Problem to work on
Count the lines of the items below that contain the string "height", matching case exactly. Reply with the number alone.

Task input
-*-

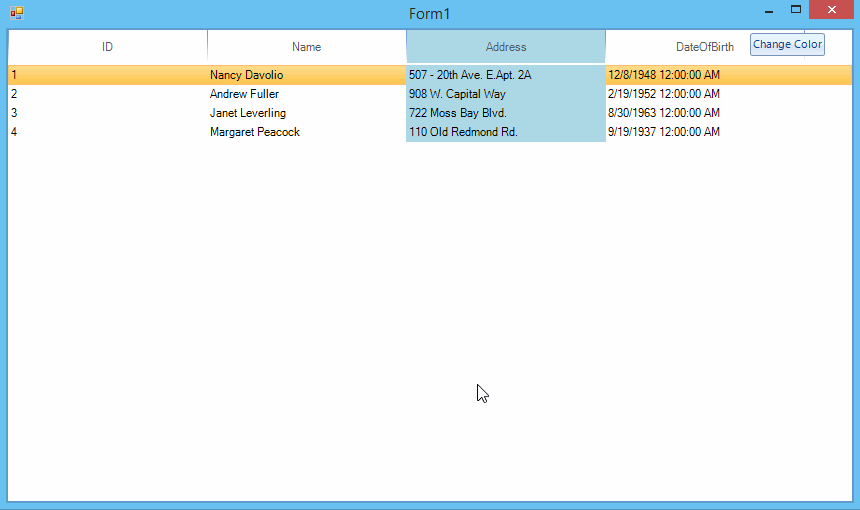Click the 12/8/1948 date of birth cell

click(x=663, y=75)
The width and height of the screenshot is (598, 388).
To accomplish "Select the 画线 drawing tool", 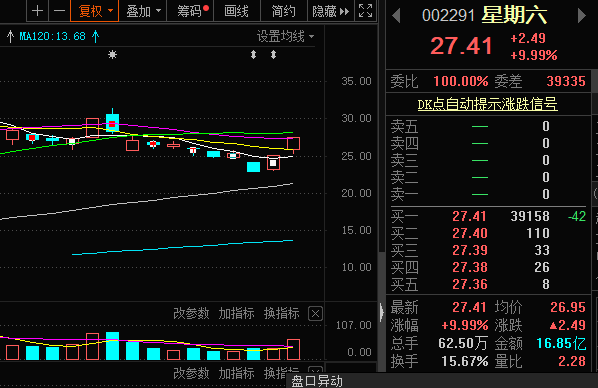I will tap(236, 11).
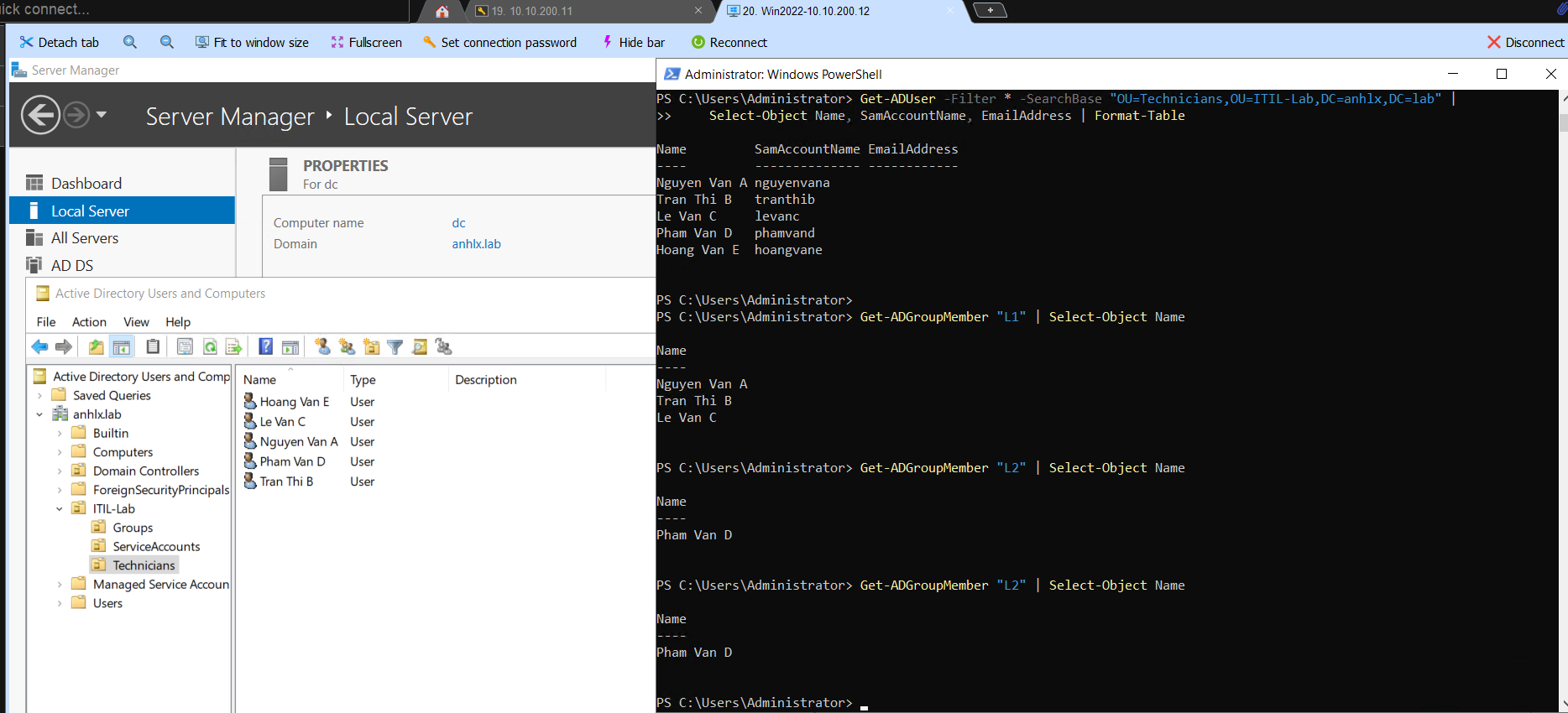Click the blue Help question mark icon
Image resolution: width=1568 pixels, height=713 pixels.
tap(265, 346)
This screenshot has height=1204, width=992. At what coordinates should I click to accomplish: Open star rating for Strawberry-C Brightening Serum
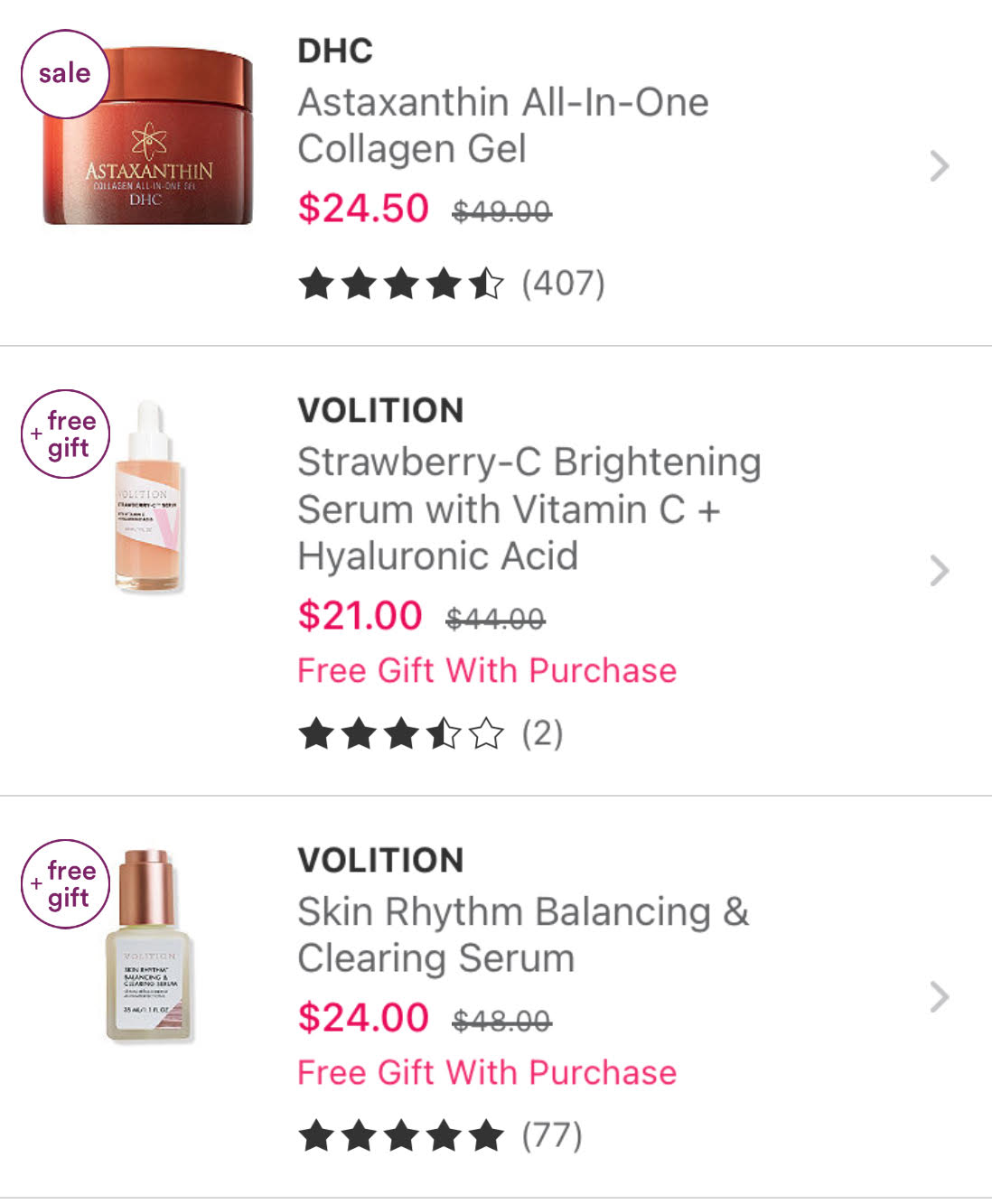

-*-

Task answer
3